Aku tidak begitu suka ide tentang berada beberapa kaki di atas tanah. Acrophobia. Yah, aku takut ketinggian. Karena itu aku benci menaikki bianglala. Tetapi, beberapa temanku selalu memaksaku untuk melakukannya. Alih-alih untuk menyembuhkan traumaku akan ketinggian, justru berujung pada muntah di lantai besi bianglala dan menjadi sasaran empuk mereka untuk tertawa. Menertawakanku lebih tepatnya. Sialan.
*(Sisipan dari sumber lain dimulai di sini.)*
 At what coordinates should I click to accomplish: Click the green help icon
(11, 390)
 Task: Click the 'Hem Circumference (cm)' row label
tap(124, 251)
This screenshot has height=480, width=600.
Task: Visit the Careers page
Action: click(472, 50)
Sejak saat itu, aku tidak tertarik dengan ketinggian dan segala percobaan bodoh yang berhubungan dengan elevasi. Dengan gagasan tentang menjadi burung atau sejenisnya yang bebas mengudara hingga ke angkasa. Aku memiliki cara lain. Marry go round. Berputar, pusing, mual, dan diakhiri dengan tawa lepas yang kadang terkesan seperti luapan emosi yang sangat dalam. Terus berputar, berputar sekali lagi, dan lagi. Hingga lagi yang kesekian. Entah kapan ia akan berhenti. Aku tetap berputar. Menikmati setiap hembusan udara yang melewati telingaku, leherku hingga menyapu seluruh wajahku. Aku lebih menyukai cara merayakan hidup yang seperti ini.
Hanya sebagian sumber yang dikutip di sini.